• [TRECHO DO DOCUMENTO]

↓↓↓

A vida imita a vida. Uma vez ido aos fundos, você não poderá nunca mais não ir a eles (ou, pelo menos, ignorá-los). As consequências são irreversíveis. Possivelmente, você se interessará por funduras de todas as dimensões, para vivê-las à tona (Se não for para trazê-las à tona e vivê-las, o fundo será tão raso quanto o raso é para o raso. Fundo e raso são o mesmo todo: um só é um com o outro). Estudo. Pesquisa. As entranhas dos conhecimentos. As essências. As raízes. Poesia. A alma humana. Natureza. Oração. Silêncio. Música, antropologia, yoga. Antigas tradições filosóficas, espiritualistas e religiosas. Meditação. Deus. Entrega. Confiança. No amor, apaixonar-se-á perdidamente, mergulhando de cabeça em histórias profundas e duradouras. Amigos serão como irmãos e irmãos como amigos. Intuições, transmissão de pensamento, sincronicidade, premonição acontecerão frequentemente, pois serão naturais e não sobrenaturais. Sua natureza estará conectada ao Mistério que mora no profundo. O mundo, a sociedade, as culturas e cada pessoa terão a mesma importância pra você que você tem pra você, porque você descobrirá que você e o outro são interdependentes. E que é preciso cuidar (curar) da alma deles como você deve cuidar (curar) da sua. Tudo está enredado.

↑↑↑

• [INSTRUÇÕES]
[a] Liste os fenômenos que, segundo o trecho sobre os fundos, acontecerão frequentemente.
[b] De acordo com o trecho sobre os fundos, por que esses fenômenos acontecerão com frequência?
[c] Prossiga o trecho sobre os fundos a partir de onde ele termina.

• [INFORMAÇÕES FORNECIDAS]
↓↓↓

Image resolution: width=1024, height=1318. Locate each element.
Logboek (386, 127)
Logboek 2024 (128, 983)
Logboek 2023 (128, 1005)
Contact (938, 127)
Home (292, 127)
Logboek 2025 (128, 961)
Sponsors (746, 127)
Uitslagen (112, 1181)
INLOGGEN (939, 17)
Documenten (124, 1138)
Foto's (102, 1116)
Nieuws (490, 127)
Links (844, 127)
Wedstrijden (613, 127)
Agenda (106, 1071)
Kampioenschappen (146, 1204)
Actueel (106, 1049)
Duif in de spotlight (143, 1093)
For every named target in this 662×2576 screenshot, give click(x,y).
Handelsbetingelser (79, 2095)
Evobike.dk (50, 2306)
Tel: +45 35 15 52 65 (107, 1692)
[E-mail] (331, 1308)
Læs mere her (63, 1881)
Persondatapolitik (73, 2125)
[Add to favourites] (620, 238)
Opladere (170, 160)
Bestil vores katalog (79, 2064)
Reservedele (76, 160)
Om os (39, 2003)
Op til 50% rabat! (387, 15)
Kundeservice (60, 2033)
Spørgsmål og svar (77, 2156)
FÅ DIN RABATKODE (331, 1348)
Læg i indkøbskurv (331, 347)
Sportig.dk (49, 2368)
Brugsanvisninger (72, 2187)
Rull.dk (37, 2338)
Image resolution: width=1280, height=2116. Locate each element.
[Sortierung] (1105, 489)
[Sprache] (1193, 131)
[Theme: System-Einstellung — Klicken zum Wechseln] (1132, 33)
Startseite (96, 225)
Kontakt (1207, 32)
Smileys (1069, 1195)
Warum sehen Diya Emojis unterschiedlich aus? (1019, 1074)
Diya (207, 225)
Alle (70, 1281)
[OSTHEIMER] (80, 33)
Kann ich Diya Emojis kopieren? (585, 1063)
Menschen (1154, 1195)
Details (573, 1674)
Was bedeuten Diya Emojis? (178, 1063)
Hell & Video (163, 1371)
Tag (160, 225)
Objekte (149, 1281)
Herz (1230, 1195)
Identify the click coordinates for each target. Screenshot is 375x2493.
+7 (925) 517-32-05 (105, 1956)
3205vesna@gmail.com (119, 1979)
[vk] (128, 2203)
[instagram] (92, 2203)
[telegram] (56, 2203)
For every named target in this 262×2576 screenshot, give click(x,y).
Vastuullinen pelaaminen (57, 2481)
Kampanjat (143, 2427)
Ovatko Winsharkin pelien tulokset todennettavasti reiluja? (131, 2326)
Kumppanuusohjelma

↑↑↑

• [EXERCÍCIOS RESOLVIDOS]
[a] Intuições, transmissão de pensamento, sincronicidade e premonição.

[b] Porque serão naturais e não sobrenaturais.

[c]
Você pagará mico. O mico não é muito aceito nas instâncias do raso, mas nos fundos, o mico é uma coisa muito legal. Uma ponte para o Samadhi (iluminação). Eu, por exemplo, sou uma grande pagadora de micos. Especialmente para manifestar amor, de qualquer tipo (fraternal, filial ou “namoral” - não encontrei outro adjetivo). Não fique com vergonha alheia de mim nem tenha medo de mim achando que eu sou maluca, por exemplo, eu manifestar meus sentimentos, ideias, pensamentos a você, às vezes sobre você, de um jeito tão claro, entusiasmado e direto, que você, enrubescendo-se, vai querer que o chão se abra para enfiar a cabeça, ou atravessar a rua, fingindo que não me conhece. Será tão visceral e impulsivo que, às vezes, você não saberá o que fazer objetivamente com a emoção que lhe causou. Nessa hora, não faça nada objetivamente. Respire. Receba e aceite. Se for possível, retribua. Se não for possível, disfarce e vá ali tomar uma água.

Você também poderá deixar as pessoas preocupadas com você, por causa da sua intensidade. Comigo, já houve quem ficasse em aflição, quando me viu chorando aos soluços após ouvir Vander Lee, assistir Amelie Poulain ou ler Rubem Alves. A pessoa ficou tão nervosa em me ver “entrar pra dentro” que precisei tranquilizá-la: “Eu só estou chorando. Deixa eu chorar. Calma!”. Em outras palavras: “Não pense que me afogarei no caminho até o fundo. Dá-me espaço para me jogar nesse Oceano. Permita-me entrar para ver Deus. Vou ali e volto. E, quando voltar, estarei um pouco mais aqui e agora, com você e com o mundo. Quando, então, poderei ver Deus também na superfície”.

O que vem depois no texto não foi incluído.